5 Easy Meal Planning Tips

It’s no secret that meal planning has a multitude of benefits. It’s great in helping you stay on track, saves you time during the week, relieves the “what’s for dinner” stress every night and saves you money just to name a few. But it can be a lot of work and if you’re not planner (I am a big planner), it can be a bit of a challenge to think about what you want to for dinner tonight, let alone everyday for the next week. Ask my husband. He never knows. 
As hard as it can be though, it’s a pretty important step when it comes eating and living a healthier life. So today, I want share a few tips, I find helpful when I sit down to meal plan for the week. 

Look at the next week’s schedule 

Before you sit down and try to plan your meals for next week, take a few minutes to look at your calendar and jot down any events you have that may limit your time to cook a meal in the kitchen.

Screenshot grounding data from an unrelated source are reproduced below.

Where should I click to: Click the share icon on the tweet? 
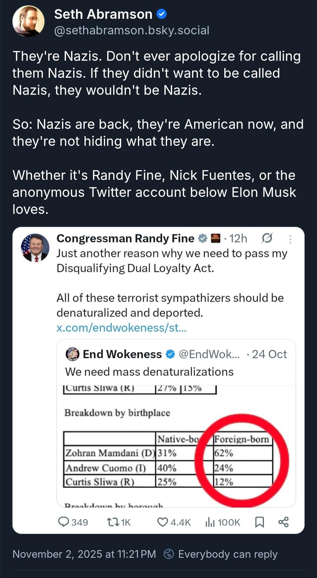(284, 522)
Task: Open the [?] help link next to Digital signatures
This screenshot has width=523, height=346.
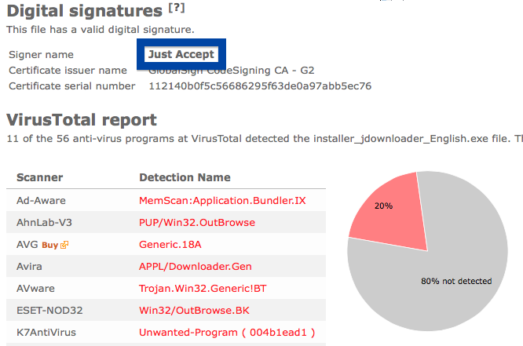Action: pos(177,8)
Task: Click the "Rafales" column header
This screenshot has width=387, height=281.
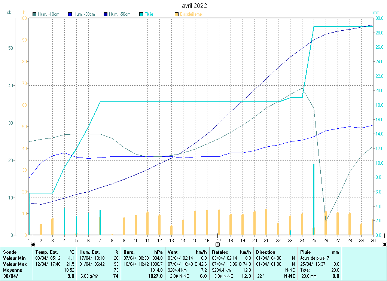Action: click(220, 252)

Any days you have something going on, make sure plan easy, quick meals that either be prepped ahead of time or be thrown together in a few minutes. Crockpot meals are great for busy days. Just taking an extra few minutes before sitting down to plan can save you time in the planning stage, o on the day of an event when you realize you accidentally planned a time-consuming meal. Better yet, bring that calendar to the table, couch, desk, or wherever you’re sitting down to meal plan. You’ll be able to keep a constant eye on your plans for the week.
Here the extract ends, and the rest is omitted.